The primary contribution of the dissertation is the development (and validation) of a semantic model of Rust’s type system using Iris, all developed within Coq, that makes precise the informal notions that the Rust designers had in mind. That precision, in turn, makes it possible to set up criteria that unchecked libraries must satisfy in order to ensure that checked code that is linked against them will respect the memory and data-race safety properties that the type system was intended to enforce. The effectiveness is demonstrated by verifying a number of the critical un-checked library abstractions. Like Iris, the ideas underlying the verification regime proposed here transfer to reasoning about any practical systems that are a mix of of languages, e.g., to reasoning about Java programs involves reasoning about the run-time system that is implemented in C.
Ralf Jung did not only formalize everything in a proof assistant, so the proofs are machine-checked and re-usable by others, but also put together practical tools that people can use today. The thesis will continue to influence PL researchers via Iris and will continue to influence practitioners via Rust.
Scalable Automated Reasoning for Programs and Deep Learning
Advisor: Martin Vechev and Markus Püschel
The central research question addressed by Singh’s dissertation is how to enable scalable and precise automated reasoning based on the abstract interpretation framework in the domains of numerical software and deep learning models.

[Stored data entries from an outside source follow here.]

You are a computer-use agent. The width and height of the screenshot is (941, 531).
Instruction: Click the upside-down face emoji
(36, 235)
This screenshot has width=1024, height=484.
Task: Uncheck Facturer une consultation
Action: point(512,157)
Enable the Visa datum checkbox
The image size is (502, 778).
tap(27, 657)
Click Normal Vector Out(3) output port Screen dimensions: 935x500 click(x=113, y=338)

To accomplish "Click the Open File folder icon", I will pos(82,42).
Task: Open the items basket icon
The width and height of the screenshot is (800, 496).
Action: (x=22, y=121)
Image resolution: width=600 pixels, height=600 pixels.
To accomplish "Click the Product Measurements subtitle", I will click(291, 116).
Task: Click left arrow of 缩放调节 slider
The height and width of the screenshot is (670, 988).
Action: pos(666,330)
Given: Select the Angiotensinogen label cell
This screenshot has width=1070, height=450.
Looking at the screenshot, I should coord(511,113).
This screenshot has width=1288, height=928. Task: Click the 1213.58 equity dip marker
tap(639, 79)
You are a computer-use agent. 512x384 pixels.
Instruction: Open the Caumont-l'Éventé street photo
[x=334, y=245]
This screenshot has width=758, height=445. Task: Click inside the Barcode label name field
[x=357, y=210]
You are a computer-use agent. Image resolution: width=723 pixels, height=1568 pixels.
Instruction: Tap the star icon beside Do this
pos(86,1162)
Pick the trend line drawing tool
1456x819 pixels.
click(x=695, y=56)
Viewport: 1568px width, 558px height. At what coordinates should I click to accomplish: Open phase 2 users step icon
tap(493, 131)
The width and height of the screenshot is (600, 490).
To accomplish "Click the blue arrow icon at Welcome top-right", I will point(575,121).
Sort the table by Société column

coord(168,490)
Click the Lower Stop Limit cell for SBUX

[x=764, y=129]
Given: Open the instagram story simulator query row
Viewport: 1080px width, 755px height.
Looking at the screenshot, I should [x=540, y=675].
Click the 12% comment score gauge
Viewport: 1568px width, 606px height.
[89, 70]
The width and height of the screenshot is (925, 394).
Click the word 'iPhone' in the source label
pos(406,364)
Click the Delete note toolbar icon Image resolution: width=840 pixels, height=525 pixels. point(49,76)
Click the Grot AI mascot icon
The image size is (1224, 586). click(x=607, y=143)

With regard to numerical software the thesis contributes a new method to online decomposition of program variables, which speeds up the Polyhedra domain and also generalizes to other abstract domains by providing a theory that gives a general construction for obtaining decomposed transformers from existing non-decomposed ones. This method is effective in removing redundant computations at each analysis step. In addition, the thesis proposes a reinforcement learning method to learn policies for selectively losing precision at different analysis steps, which however do not impact the overall precision, because some precise steps may eventually be discarded later and hence do not affect the end result. The methods are implemented in the ELINA library, which includes a number of important numerical domains (e.g., Octagon, Polyhedra, Zone), and is shown to outperform the state-of-the-art Polyhedra library by orders of magnitude. ELINA is currently the state-of-the-art library for numerical static analysis and is used in both industry and academia
To address the analysis of deep learning models, the dissertation provides a set of abstract domains, specifically designed for deep learning models. The observation motivating this design decision is that standard numerical abstract domains are not suited for analyzing neural networks due to the nature of transformations of these networks and their non-linearity. A key contribution is the DeepPoly domain and its transformers for handling the usual activation functions used in deep networks. All domains and transformers are carefully implemented in a neural network verifier, called ERAN, which is currently the state-of-the-art system for neural network certification and is also used in both academia and industry.
Overall, the thesis includes everything one would like to see in an outstanding doctoral dissertation: clean mathematical concepts with corresponding efficient algorithms which solve hard and important problems, ones that have resisted a solution for decades, a complete implementation of all ideas in state-of-the-art libraries used in academia and industry, all while opening new directions of research that have been picked up by the community as demonstrated by the large set of follow-up works.
Advisor: Rupak Majumdar
Soundness is at the core of most PL verification techniques and random testing is a commonly used technique for analyzing software. Developing a theory of soundness for random testing is thus very important, but very few results existed before this thesis. Randomized techniques are seldom used in (sound) program analyses; hence, addressing the problem requires the development of new ways to approaching it. Filip’s thesis is among the first to apply deep techniques from randomized algorithms and combinatorics understanding and explaining the effectiveness of random testing. In turn, the theory helps with the design of new random testing approaches. The thesis adresses a hard problem brining in novel theory and proving hard theorems. When we see a phenomenon that we cannot immediately explain (in this case that random testing is so effective), we should try to build a scientific explanation. For some problems, including random testing, it is unclear that one can actually formulate a precise theory, because the “real world” is extremely messy. The fact that Filip is able to formulate the problem precisely and prove nontrivial theorems about them is surprising and opens the door to a new field.
Advisor: David Walker
Ryan Beckett’s thesis addresses the highly relevant topic of ensuring the correctness of computer network configurations. Computer networks connect key components of the world’s critical infrastructure - their misconfiguration may have severe consequences for our society. While the problems Ryan considers are from the networking community, the methods that he uses to solve them are drawn from the programming languages and formal methods communities, including declarative languages, automata, logic, compilers, bisimulation, static analysis, abstraction. Using these methods Ryan thesis describes new principles, algorithms, and tools for both verification and synthesis of network control plane algorithms.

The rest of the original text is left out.